Ibrahim soltó una risa baja, burlona. Una risa que se quedó flotando en el aire como humo tóxico.
Muntaha se adelantó un poco, cubriendo por completo a Zayan con su cuerpo.
—No lo sé —respondió con frialdad.
Los labios de Ibrahim se curvaron.
—Claro, bhabhi —dijo con tono empapado de sarcasmo. El título no llevaba respeto. Se retorcía en su boca como un veneno.
Miró alrededor, con desdén.
—Bueno… perdón por la interrupción. Continúen con su… vida doméstica.
Se giró, pero antes de salir, lanzó una última sonrisa burlona.
—Un momento —dijo Muntaha.
Él se detuvo, arqueando las cejas con exagerado interés.

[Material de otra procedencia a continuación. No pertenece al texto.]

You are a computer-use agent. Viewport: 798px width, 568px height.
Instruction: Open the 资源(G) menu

—La próxima vez… llama antes de entrar —dijo ella, cada palabra firme y afilada como una daga.
Ibrahim la miró, divertido. Luego, dirigió su mirada a Zayan, y volvió a ella.

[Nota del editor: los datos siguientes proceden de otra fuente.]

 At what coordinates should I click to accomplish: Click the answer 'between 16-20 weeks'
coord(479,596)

—Mis disculpas, bhabhi —dijo—. Olvidé que mi querido hermano ya está casado.
Cada sílaba rezumaba burla. Había un destello en su mirada que decía más que sus palabras. Como si se riera de ella. De ellos. De la idea de que ella pudiera estar con alguien como Zayan.
Y entonces se fue.
Pero su presencia se quedó.
Incluso cuando la puerta se cerró tras él, Muntaha podía sentir su mirada pegajosa, como grasa sobre vidrio.
Permaneció inmóvil, los puños cerrados.
Zayan se había acurrucado a su lado, la cabeza recostada en su brazo, confiando en ella.
Pero todo lo que Muntaha sentía era el calor de la rabia subiéndole por el pecho. El sabor amargo de algo vil anidándose en su garganta.
Y en ese momento lo supo.
Lo odiaba.
Lo odiaba con todo su ser.
No era solo lo que decía. Era cómo la hacía sentir. Como si no valiera nada. Como si Zayan fuese un chiste. Como si su relación, su amor, no merecieran existir.
Era un ricachón ebrio de poder.
Y ella lo detestaba hasta la médula.
Mientras tanto, abajo…
Ibrahim se apoyaba con pereza en la encimera de mármol de la cocina. El vaso en su mano tintineaba levemente mientras se servía agua. La luz de arriba brillaba sobre la curva afilada de su sonrisa torcida. En la otra mano sostenía el teléfono contra la oreja.